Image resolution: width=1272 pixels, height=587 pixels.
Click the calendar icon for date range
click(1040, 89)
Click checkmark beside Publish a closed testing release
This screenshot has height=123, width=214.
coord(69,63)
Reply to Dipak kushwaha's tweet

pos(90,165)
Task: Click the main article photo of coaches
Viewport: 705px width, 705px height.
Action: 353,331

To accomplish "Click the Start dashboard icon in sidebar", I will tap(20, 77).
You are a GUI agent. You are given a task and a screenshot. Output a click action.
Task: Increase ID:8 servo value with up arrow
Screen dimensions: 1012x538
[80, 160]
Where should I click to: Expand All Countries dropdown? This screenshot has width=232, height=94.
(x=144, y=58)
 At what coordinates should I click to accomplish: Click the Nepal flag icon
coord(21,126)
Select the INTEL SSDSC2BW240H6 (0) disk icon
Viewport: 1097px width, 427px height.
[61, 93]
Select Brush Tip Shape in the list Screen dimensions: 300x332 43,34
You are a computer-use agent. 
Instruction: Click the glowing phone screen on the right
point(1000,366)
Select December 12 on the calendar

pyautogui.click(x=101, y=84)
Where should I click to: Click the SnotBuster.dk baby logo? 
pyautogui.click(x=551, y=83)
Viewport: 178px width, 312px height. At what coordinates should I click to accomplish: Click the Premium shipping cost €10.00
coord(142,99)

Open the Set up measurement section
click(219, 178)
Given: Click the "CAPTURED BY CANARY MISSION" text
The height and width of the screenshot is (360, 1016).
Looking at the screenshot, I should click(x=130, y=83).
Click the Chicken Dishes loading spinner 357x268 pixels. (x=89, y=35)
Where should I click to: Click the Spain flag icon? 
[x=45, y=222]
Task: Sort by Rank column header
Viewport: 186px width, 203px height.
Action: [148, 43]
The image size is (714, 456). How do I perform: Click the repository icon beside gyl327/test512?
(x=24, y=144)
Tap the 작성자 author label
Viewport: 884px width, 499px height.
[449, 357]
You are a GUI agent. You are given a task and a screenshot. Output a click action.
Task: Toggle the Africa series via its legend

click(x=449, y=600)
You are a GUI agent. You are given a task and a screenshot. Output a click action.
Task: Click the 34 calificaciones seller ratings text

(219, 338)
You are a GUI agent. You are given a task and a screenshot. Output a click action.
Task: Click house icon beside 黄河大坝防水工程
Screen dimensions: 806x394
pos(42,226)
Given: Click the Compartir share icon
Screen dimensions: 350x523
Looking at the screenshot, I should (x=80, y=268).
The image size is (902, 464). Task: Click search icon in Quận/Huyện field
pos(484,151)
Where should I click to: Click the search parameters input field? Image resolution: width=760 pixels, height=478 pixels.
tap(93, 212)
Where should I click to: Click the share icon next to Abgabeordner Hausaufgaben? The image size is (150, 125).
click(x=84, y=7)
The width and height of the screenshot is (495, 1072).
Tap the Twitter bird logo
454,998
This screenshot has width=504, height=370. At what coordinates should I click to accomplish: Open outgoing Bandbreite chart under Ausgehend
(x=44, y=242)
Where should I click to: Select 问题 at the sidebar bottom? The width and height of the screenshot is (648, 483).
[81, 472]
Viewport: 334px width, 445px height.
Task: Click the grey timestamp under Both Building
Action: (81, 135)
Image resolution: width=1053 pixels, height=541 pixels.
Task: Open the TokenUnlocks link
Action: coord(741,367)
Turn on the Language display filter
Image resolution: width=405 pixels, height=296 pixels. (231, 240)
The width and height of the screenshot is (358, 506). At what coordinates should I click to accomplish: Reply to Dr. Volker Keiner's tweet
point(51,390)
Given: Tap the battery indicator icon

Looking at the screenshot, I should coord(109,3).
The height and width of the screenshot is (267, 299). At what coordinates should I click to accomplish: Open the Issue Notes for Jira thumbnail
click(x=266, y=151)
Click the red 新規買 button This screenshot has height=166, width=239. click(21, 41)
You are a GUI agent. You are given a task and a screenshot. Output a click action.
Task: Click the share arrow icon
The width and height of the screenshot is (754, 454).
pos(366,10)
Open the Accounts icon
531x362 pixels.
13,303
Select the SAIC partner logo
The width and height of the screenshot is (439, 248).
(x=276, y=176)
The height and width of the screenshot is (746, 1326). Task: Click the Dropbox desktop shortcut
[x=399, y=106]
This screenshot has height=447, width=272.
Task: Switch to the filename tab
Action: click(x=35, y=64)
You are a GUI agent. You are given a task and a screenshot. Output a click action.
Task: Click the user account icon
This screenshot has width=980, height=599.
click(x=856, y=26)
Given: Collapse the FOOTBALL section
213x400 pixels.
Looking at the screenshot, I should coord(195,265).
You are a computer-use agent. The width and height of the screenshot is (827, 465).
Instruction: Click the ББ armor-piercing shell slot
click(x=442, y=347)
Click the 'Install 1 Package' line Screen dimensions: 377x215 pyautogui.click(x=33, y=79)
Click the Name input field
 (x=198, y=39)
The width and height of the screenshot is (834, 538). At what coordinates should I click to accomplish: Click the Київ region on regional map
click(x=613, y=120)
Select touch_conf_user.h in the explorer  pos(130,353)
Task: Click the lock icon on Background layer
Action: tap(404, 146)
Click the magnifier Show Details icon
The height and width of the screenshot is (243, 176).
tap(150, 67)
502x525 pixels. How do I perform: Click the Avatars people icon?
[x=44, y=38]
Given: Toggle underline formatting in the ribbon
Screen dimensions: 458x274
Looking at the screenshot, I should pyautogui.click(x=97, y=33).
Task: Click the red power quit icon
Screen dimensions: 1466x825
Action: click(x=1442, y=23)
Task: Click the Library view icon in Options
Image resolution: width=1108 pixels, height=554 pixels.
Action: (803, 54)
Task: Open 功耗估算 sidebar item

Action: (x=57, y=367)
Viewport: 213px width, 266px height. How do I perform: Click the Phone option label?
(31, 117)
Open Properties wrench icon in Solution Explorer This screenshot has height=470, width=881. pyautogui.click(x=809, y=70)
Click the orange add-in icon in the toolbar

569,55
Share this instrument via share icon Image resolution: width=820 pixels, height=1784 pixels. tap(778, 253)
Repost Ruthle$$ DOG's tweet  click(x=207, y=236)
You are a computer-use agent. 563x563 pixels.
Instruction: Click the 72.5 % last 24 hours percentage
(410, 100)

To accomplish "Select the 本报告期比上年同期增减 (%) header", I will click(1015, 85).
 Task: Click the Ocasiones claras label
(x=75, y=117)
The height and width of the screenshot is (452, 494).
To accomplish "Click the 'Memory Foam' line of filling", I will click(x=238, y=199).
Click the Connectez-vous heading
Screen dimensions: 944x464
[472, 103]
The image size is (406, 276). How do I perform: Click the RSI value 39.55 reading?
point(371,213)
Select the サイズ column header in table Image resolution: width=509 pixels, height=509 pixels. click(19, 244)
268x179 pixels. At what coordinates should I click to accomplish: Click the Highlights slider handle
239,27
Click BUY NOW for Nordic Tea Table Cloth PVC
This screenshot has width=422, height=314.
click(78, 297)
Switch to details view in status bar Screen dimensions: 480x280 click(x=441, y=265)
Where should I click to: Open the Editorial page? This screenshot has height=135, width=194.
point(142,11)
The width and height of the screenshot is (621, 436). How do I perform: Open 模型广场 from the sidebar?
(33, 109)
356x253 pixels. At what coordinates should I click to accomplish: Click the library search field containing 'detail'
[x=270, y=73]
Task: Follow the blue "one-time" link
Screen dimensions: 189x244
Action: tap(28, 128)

● TASK REQUIREMENTS: The data should be transcribed exactly, line for line.

● EXERCISE RESULT:
Image resolution: width=1272 pixels, height=587 pixels.
Click the calendar icon for date range
click(1040, 89)
Click checkmark beside Publish a closed testing release
This screenshot has height=123, width=214.
coord(69,63)
Reply to Dipak kushwaha's tweet

pos(90,165)
Task: Click the main article photo of coaches
Viewport: 705px width, 705px height.
Action: 353,331

To accomplish "Click the Start dashboard icon in sidebar", I will tap(20, 77).
You are a GUI agent. You are given a task and a screenshot. Output a click action.
Task: Increase ID:8 servo value with up arrow
Screen dimensions: 1012x538
[80, 160]
Where should I click to: Expand All Countries dropdown? This screenshot has width=232, height=94.
(x=144, y=58)
 At what coordinates should I click to accomplish: Click the Nepal flag icon
coord(21,126)
Select the INTEL SSDSC2BW240H6 (0) disk icon
Viewport: 1097px width, 427px height.
[61, 93]
Select Brush Tip Shape in the list Screen dimensions: 300x332 43,34
You are a computer-use agent. 
Instruction: Click the glowing phone screen on the right
point(1000,366)
Select December 12 on the calendar

pyautogui.click(x=101, y=84)
Where should I click to: Click the SnotBuster.dk baby logo? 
pyautogui.click(x=551, y=83)
Viewport: 178px width, 312px height. At what coordinates should I click to accomplish: Click the Premium shipping cost €10.00
coord(142,99)

Open the Set up measurement section
click(219, 178)
Given: Click the "CAPTURED BY CANARY MISSION" text
The height and width of the screenshot is (360, 1016).
Looking at the screenshot, I should click(x=130, y=83).
Click the Chicken Dishes loading spinner 357x268 pixels. (x=89, y=35)
Where should I click to: Click the Spain flag icon? 
[x=45, y=222]
Task: Sort by Rank column header
Viewport: 186px width, 203px height.
Action: [148, 43]
The image size is (714, 456). How do I perform: Click the repository icon beside gyl327/test512?
(x=24, y=144)
Tap the 작성자 author label
Viewport: 884px width, 499px height.
[449, 357]
You are a GUI agent. You are given a task and a screenshot. Output a click action.
Task: Toggle the Africa series via its legend

click(x=449, y=600)
You are a GUI agent. You are given a task and a screenshot. Output a click action.
Task: Click the 34 calificaciones seller ratings text

(219, 338)
You are a GUI agent. You are given a task and a screenshot. Output a click action.
Task: Click house icon beside 黄河大坝防水工程
Screen dimensions: 806x394
pos(42,226)
Given: Click the Compartir share icon
Screen dimensions: 350x523
Looking at the screenshot, I should (x=80, y=268).
The image size is (902, 464). Task: Click search icon in Quận/Huyện field
pos(484,151)
Where should I click to: Click the search parameters input field? Image resolution: width=760 pixels, height=478 pixels.
tap(93, 212)
Where should I click to: Click the share icon next to Abgabeordner Hausaufgaben? The image size is (150, 125).
click(x=84, y=7)
The width and height of the screenshot is (495, 1072).
Tap the Twitter bird logo
454,998
This screenshot has width=504, height=370. At what coordinates should I click to accomplish: Open outgoing Bandbreite chart under Ausgehend
(x=44, y=242)
Where should I click to: Select 问题 at the sidebar bottom? The width and height of the screenshot is (648, 483).
[81, 472]
Viewport: 334px width, 445px height.
Task: Click the grey timestamp under Both Building
Action: (81, 135)
Image resolution: width=1053 pixels, height=541 pixels.
Task: Open the TokenUnlocks link
Action: coord(741,367)
Turn on the Language display filter
Image resolution: width=405 pixels, height=296 pixels. (231, 240)
The width and height of the screenshot is (358, 506). At what coordinates should I click to accomplish: Reply to Dr. Volker Keiner's tweet
point(51,390)
Given: Tap the battery indicator icon

Looking at the screenshot, I should coord(109,3).
The height and width of the screenshot is (267, 299). At what coordinates should I click to accomplish: Open the Issue Notes for Jira thumbnail
click(x=266, y=151)
Click the red 新規買 button This screenshot has height=166, width=239. click(21, 41)
You are a GUI agent. You are given a task and a screenshot. Output a click action.
Task: Click the share arrow icon
The width and height of the screenshot is (754, 454).
pos(366,10)
Open the Accounts icon
531x362 pixels.
13,303
Select the SAIC partner logo
The width and height of the screenshot is (439, 248).
(x=276, y=176)
The height and width of the screenshot is (746, 1326). Task: Click the Dropbox desktop shortcut
[x=399, y=106]
This screenshot has height=447, width=272.
Task: Switch to the filename tab
Action: click(x=35, y=64)
You are a GUI agent. You are given a task and a screenshot. Output a click action.
Task: Click the user account icon
This screenshot has width=980, height=599.
click(x=856, y=26)
Given: Collapse the FOOTBALL section
213x400 pixels.
Looking at the screenshot, I should coord(195,265).
You are a computer-use agent. The width and height of the screenshot is (827, 465).
Instruction: Click the ББ armor-piercing shell slot
click(x=442, y=347)
Click the 'Install 1 Package' line Screen dimensions: 377x215 pyautogui.click(x=33, y=79)
Click the Name input field
 (x=198, y=39)
The width and height of the screenshot is (834, 538). At what coordinates should I click to accomplish: Click the Київ region on regional map
click(x=613, y=120)
Select touch_conf_user.h in the explorer  pos(130,353)
Task: Click the lock icon on Background layer
Action: tap(404, 146)
Click the magnifier Show Details icon
The height and width of the screenshot is (243, 176).
tap(150, 67)
502x525 pixels. How do I perform: Click the Avatars people icon?
[x=44, y=38]
Given: Toggle underline formatting in the ribbon
Screen dimensions: 458x274
Looking at the screenshot, I should pyautogui.click(x=97, y=33).
Task: Click the red power quit icon
Screen dimensions: 1466x825
Action: click(x=1442, y=23)
Task: Click the Library view icon in Options
Image resolution: width=1108 pixels, height=554 pixels.
Action: (803, 54)
Task: Open 功耗估算 sidebar item

Action: (x=57, y=367)
Viewport: 213px width, 266px height. How do I perform: Click the Phone option label?
(31, 117)
Open Properties wrench icon in Solution Explorer This screenshot has height=470, width=881. pyautogui.click(x=809, y=70)
Click the orange add-in icon in the toolbar

569,55
Share this instrument via share icon Image resolution: width=820 pixels, height=1784 pixels. tap(778, 253)
Repost Ruthle$$ DOG's tweet  click(x=207, y=236)
You are a computer-use agent. 563x563 pixels.
Instruction: Click the 72.5 % last 24 hours percentage
(410, 100)

To accomplish "Select the 本报告期比上年同期增减 (%) header", I will click(1015, 85).
 Task: Click the Ocasiones claras label
(x=75, y=117)
The height and width of the screenshot is (452, 494).
To accomplish "Click the 'Memory Foam' line of filling", I will click(x=238, y=199).
Click the Connectez-vous heading
Screen dimensions: 944x464
[472, 103]
The image size is (406, 276). How do I perform: Click the RSI value 39.55 reading?
point(371,213)
Select the サイズ column header in table Image resolution: width=509 pixels, height=509 pixels. click(19, 244)
268x179 pixels. At what coordinates should I click to accomplish: Click the Highlights slider handle
239,27
Click BUY NOW for Nordic Tea Table Cloth PVC
This screenshot has width=422, height=314.
click(78, 297)
Switch to details view in status bar Screen dimensions: 480x280 click(x=441, y=265)
Where should I click to: Open the Editorial page? This screenshot has height=135, width=194.
point(142,11)
The width and height of the screenshot is (621, 436). How do I perform: Open 模型广场 from the sidebar?
(33, 109)
356x253 pixels. At what coordinates should I click to accomplish: Click the library search field containing 'detail'
[x=270, y=73]
Task: Follow the blue "one-time" link
Screen dimensions: 189x244
Action: tap(28, 128)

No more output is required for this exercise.